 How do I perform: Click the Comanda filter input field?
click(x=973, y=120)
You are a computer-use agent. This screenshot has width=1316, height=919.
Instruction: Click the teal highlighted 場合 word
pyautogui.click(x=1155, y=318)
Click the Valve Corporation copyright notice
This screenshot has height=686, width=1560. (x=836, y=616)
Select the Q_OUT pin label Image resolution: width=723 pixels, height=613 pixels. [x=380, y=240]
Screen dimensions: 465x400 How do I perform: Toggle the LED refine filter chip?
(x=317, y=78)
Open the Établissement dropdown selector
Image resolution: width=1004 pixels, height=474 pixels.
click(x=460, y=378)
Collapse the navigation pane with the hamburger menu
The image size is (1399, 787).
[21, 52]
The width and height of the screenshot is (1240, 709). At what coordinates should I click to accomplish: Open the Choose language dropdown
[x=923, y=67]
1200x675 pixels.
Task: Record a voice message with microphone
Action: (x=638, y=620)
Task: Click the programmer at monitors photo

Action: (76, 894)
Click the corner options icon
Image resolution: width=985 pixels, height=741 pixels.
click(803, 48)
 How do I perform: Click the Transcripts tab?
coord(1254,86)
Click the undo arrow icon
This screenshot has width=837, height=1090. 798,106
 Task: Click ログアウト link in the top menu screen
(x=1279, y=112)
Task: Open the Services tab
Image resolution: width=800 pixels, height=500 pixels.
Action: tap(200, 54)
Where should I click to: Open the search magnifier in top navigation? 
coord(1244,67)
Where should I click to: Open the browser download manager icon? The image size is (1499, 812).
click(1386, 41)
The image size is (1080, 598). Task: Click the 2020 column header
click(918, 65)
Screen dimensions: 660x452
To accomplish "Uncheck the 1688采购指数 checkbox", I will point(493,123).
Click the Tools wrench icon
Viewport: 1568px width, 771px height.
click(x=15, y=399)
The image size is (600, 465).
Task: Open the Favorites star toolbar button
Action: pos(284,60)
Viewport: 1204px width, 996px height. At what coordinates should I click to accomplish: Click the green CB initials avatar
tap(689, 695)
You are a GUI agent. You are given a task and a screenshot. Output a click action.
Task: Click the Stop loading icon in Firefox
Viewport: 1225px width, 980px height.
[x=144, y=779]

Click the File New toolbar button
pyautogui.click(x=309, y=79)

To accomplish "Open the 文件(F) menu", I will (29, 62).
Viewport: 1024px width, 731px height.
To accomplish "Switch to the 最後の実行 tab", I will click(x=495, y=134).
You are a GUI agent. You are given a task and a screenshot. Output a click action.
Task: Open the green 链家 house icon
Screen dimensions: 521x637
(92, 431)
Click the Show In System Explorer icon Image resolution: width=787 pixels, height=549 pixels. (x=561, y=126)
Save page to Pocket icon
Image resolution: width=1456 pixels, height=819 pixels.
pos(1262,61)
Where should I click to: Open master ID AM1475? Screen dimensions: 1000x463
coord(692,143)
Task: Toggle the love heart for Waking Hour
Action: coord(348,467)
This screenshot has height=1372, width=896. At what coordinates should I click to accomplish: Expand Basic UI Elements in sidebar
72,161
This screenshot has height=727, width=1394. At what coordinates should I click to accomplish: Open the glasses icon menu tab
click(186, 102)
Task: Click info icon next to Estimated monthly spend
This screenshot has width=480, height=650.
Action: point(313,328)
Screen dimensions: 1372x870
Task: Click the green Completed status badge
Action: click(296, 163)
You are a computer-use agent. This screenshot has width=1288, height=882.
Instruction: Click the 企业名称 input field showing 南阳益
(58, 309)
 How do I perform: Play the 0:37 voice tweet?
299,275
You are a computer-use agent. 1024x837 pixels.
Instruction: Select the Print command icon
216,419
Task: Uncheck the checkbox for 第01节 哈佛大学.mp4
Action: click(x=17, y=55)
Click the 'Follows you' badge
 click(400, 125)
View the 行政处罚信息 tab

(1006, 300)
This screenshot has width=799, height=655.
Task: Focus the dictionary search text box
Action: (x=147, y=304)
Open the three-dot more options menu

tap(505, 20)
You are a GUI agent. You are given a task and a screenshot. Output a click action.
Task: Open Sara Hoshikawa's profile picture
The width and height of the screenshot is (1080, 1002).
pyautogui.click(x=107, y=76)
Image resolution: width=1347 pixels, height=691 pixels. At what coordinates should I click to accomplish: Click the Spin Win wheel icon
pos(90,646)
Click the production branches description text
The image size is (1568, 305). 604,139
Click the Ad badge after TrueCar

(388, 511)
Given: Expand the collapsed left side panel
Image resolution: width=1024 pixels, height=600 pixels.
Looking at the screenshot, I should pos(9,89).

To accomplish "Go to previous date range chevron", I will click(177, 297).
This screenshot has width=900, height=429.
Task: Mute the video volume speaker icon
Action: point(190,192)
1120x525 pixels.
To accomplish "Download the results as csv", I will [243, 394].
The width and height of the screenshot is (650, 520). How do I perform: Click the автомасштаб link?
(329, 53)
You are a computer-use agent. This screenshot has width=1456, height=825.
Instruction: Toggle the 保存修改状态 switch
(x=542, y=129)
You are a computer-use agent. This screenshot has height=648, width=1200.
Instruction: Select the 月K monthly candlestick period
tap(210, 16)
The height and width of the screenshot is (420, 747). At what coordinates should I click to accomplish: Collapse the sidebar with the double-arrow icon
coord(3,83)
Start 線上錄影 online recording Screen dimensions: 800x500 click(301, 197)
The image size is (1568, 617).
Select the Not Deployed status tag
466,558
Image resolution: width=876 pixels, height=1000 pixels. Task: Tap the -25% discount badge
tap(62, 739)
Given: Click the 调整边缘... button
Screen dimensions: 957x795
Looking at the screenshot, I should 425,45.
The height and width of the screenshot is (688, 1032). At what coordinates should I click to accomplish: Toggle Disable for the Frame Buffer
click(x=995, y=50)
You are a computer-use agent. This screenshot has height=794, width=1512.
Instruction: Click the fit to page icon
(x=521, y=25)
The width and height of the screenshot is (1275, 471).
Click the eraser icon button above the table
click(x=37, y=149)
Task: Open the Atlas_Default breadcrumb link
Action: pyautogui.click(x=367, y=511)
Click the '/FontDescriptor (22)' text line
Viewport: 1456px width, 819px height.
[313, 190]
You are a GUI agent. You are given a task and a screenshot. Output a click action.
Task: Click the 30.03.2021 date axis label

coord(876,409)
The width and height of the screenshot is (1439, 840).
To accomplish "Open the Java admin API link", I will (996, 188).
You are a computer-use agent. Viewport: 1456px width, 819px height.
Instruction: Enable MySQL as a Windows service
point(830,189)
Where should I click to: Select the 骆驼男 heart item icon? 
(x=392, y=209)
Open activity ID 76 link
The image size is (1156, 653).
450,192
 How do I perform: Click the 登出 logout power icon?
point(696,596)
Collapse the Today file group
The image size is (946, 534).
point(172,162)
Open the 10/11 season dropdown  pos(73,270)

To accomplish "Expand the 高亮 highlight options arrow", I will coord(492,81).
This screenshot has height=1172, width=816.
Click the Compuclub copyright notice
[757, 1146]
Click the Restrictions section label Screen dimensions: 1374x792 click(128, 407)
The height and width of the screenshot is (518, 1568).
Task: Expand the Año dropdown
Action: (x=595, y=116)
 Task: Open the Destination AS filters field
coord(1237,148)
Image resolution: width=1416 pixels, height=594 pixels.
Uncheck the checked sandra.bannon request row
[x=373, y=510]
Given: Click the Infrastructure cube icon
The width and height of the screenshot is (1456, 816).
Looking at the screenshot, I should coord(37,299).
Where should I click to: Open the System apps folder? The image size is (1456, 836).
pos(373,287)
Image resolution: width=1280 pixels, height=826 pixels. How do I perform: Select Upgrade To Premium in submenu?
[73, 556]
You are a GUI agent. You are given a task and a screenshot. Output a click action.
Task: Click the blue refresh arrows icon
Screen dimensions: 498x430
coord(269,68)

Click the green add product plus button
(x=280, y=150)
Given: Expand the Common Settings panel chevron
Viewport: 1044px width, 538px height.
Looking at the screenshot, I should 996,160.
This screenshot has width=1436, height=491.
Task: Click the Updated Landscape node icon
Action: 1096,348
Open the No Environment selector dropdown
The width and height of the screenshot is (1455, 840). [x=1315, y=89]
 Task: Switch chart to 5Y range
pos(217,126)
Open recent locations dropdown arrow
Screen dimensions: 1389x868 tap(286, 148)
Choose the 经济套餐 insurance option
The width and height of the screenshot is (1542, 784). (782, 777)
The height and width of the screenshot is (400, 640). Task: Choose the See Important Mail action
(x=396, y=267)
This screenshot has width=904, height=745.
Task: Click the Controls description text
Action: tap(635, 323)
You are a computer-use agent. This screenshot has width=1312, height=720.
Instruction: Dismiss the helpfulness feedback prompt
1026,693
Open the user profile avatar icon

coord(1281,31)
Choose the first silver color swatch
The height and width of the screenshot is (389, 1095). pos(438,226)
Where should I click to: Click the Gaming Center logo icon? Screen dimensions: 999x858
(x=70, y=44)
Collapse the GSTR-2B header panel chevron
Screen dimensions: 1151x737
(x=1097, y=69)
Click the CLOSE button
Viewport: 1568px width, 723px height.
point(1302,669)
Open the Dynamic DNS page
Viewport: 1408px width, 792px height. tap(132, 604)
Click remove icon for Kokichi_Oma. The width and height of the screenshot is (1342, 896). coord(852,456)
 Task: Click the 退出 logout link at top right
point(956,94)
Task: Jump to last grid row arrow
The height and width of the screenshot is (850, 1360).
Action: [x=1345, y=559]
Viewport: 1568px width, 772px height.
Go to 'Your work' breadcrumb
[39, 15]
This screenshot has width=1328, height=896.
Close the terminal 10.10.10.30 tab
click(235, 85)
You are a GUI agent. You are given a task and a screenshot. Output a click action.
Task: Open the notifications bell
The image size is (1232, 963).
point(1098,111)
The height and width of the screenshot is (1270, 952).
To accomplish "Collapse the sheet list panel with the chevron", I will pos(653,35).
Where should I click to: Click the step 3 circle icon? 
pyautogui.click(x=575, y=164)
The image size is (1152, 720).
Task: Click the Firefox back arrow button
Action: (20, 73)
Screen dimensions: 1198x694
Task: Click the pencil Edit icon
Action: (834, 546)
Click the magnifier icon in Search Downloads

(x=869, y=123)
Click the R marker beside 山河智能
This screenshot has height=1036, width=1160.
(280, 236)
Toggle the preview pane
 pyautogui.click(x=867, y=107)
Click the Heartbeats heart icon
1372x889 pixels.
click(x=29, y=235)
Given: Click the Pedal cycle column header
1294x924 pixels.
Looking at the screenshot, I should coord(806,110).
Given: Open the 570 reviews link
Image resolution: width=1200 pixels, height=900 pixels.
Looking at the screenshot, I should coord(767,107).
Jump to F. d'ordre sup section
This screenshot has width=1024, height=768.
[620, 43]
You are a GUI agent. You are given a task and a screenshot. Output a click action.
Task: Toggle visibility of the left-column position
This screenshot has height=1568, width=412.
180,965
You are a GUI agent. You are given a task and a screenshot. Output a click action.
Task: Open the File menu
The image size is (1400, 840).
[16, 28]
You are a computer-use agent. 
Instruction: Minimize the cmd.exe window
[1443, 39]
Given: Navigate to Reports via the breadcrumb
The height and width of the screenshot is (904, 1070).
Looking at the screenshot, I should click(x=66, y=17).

Written exercise — Copy the records word for word, beginning at the line containing "Click the Ad badge after TrueCar" and ending after the line containing "Looking at the screenshot, I should pos(9,89).".

Task output —
Click the Ad badge after TrueCar

(388, 511)
Given: Expand the collapsed left side panel
Image resolution: width=1024 pixels, height=600 pixels.
Looking at the screenshot, I should pos(9,89).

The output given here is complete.